§ Task to carry out
Repeat word for word the part of the records below that opens with the line containing "Click the Standard" and closes with the last line of the records, leaving out the pictures.

(Word and element location data)
-- start --

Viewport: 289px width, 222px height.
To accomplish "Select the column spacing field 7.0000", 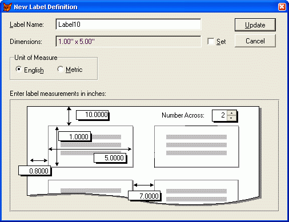I will pyautogui.click(x=145, y=196).
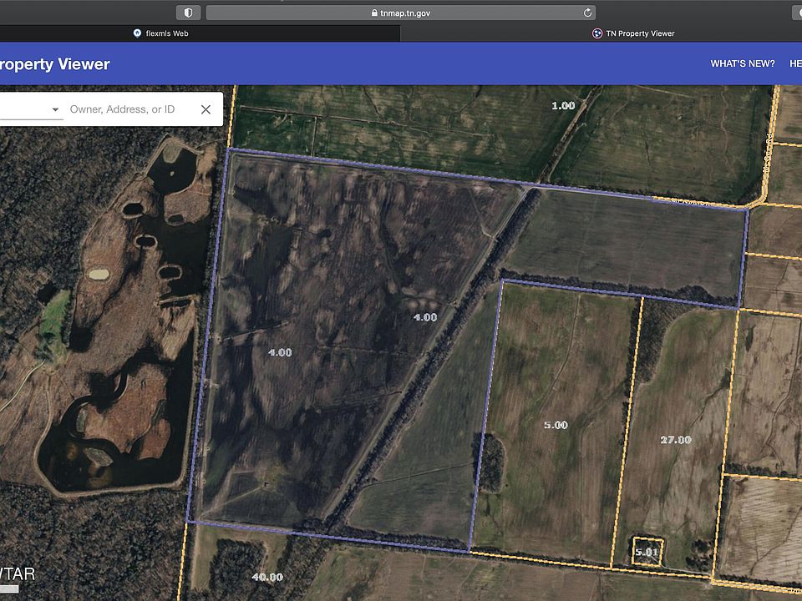Click the Property Viewer header title

tap(54, 64)
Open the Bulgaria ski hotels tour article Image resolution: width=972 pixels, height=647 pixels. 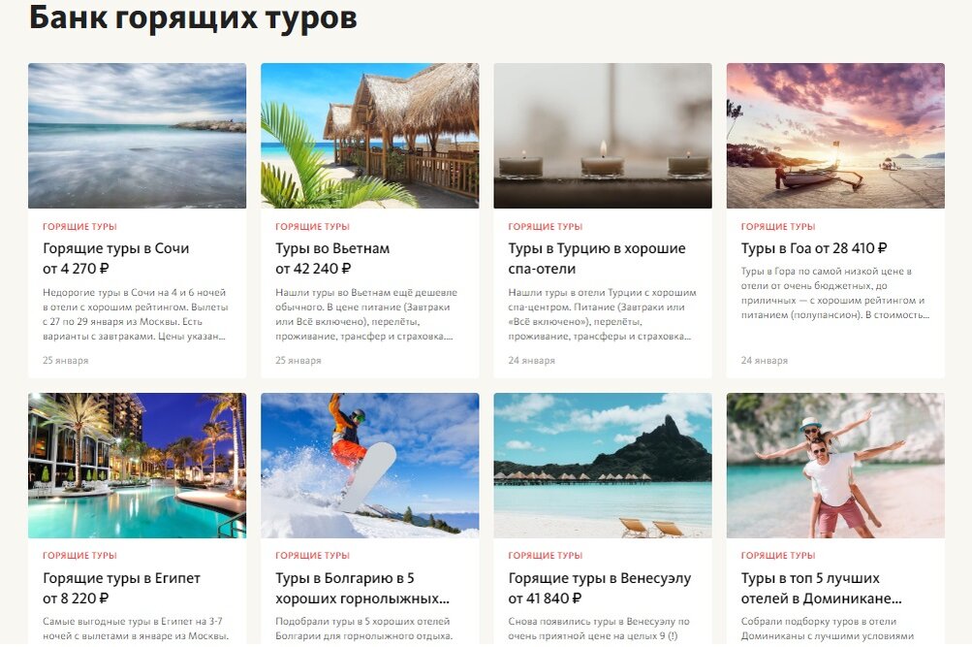coord(361,586)
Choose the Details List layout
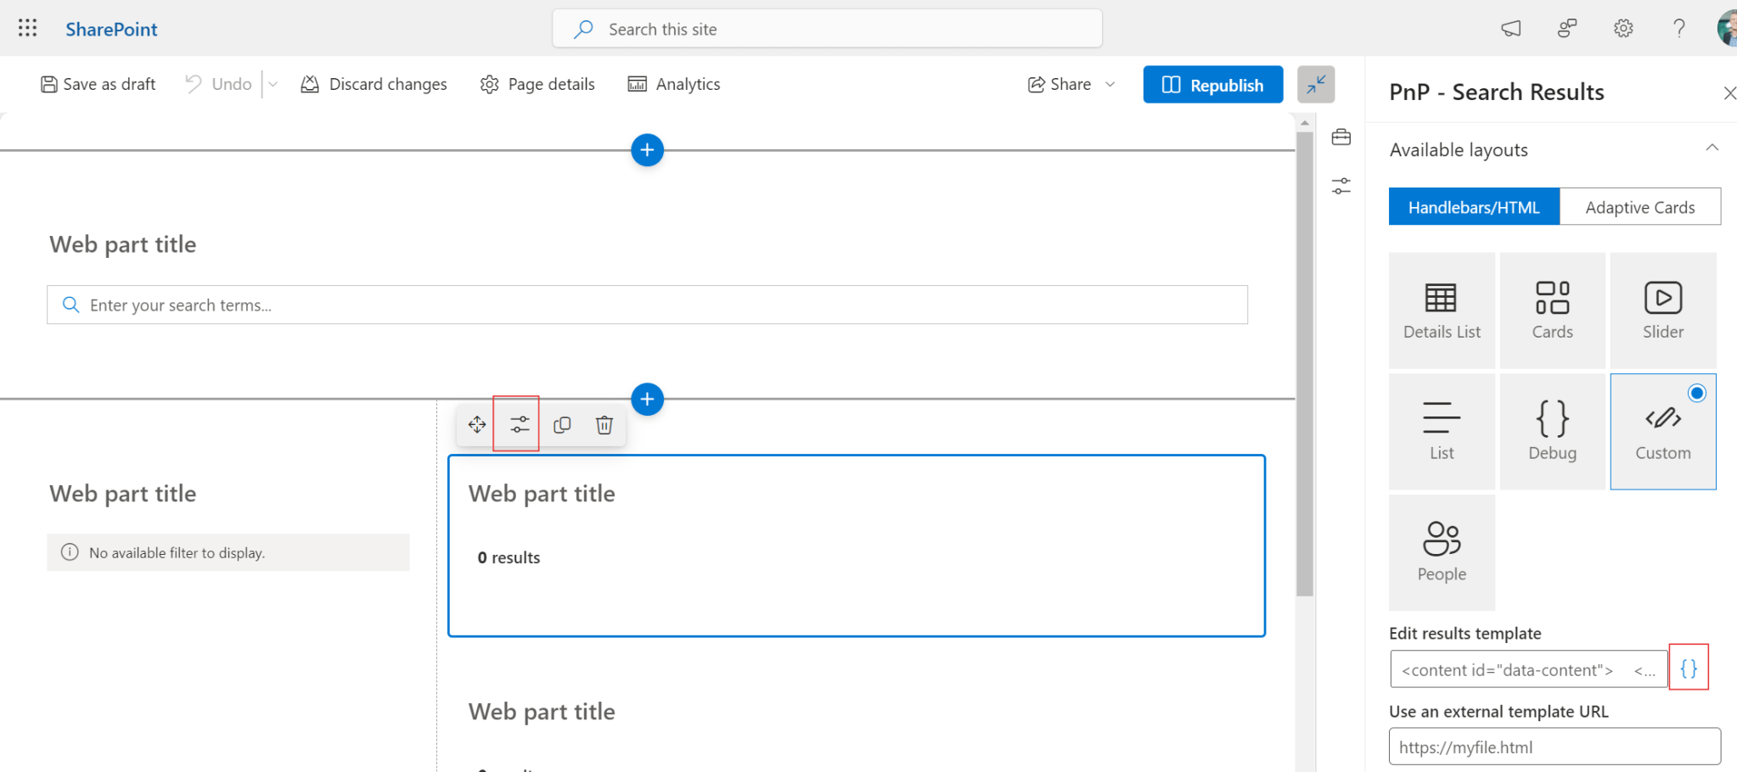Screen dimensions: 1737x772 [1441, 309]
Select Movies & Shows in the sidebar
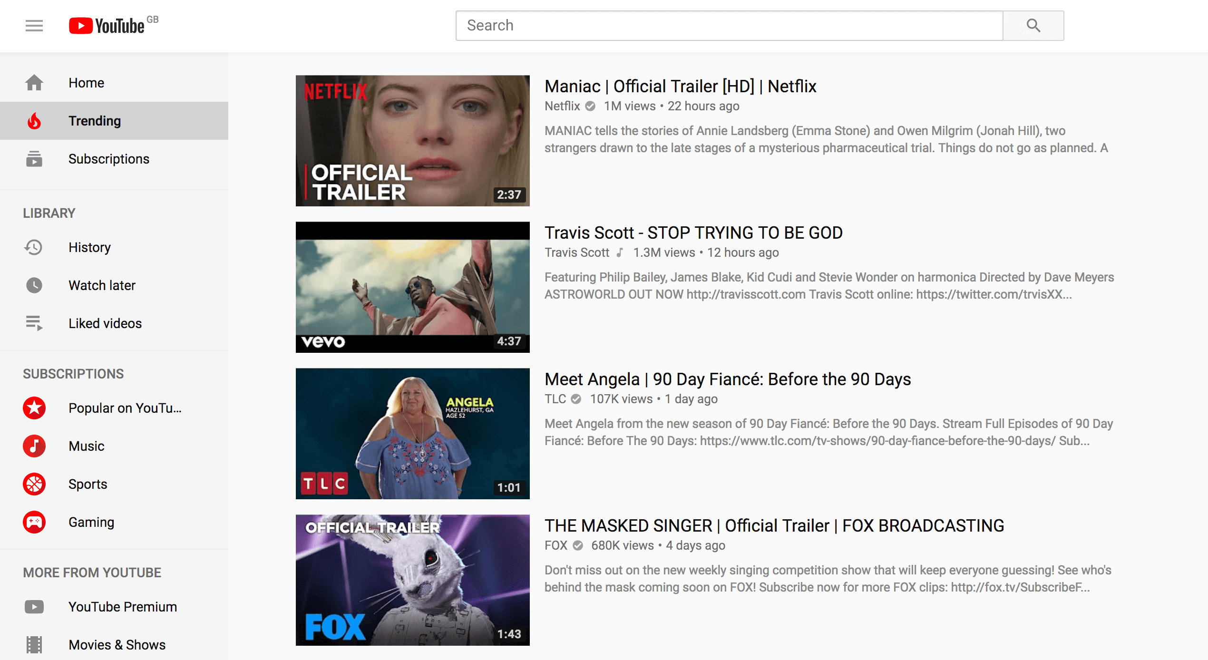The width and height of the screenshot is (1208, 660). click(117, 645)
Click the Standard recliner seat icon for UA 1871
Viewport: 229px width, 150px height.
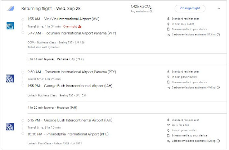click(168, 120)
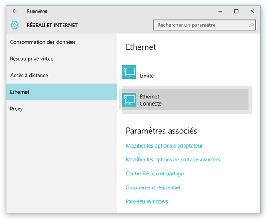Click the search magnifier icon

[x=251, y=25]
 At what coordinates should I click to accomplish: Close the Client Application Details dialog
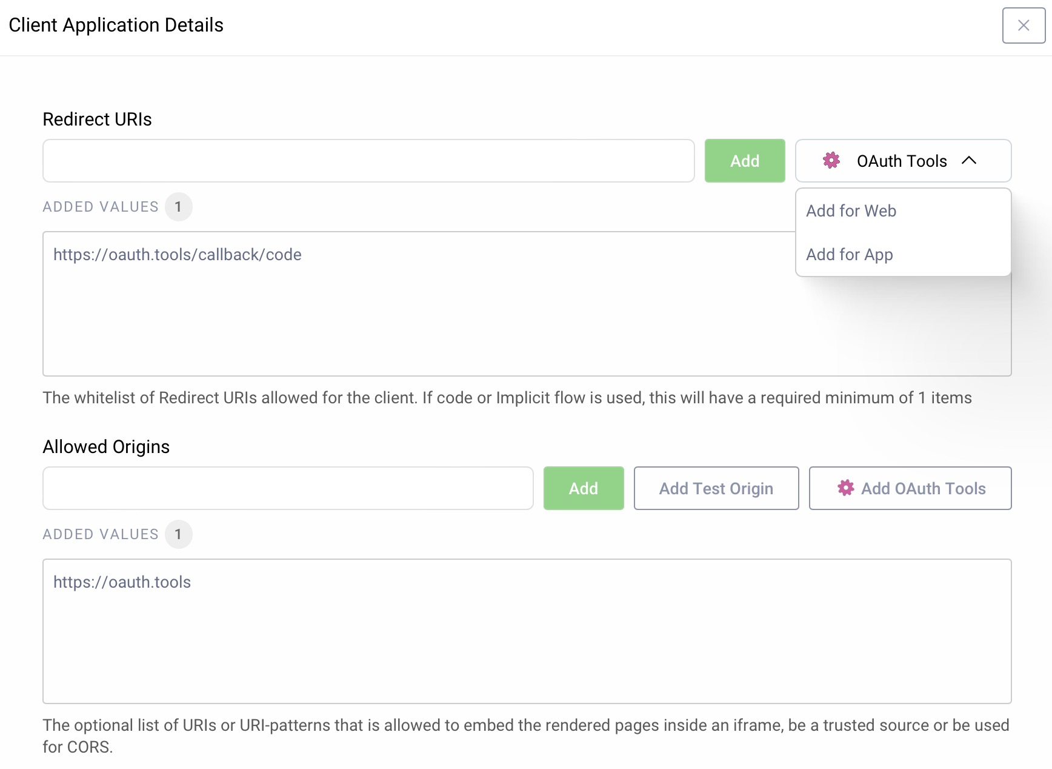pos(1023,25)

-- end --

§ Completed task
Click the Standard recliner seat icon for UA 1871
Viewport: 229px width, 150px height.
click(168, 120)
Click the search magnifier icon

[x=251, y=25]
 At what coordinates should I click to accomplish: Close the Client Application Details dialog
pos(1023,25)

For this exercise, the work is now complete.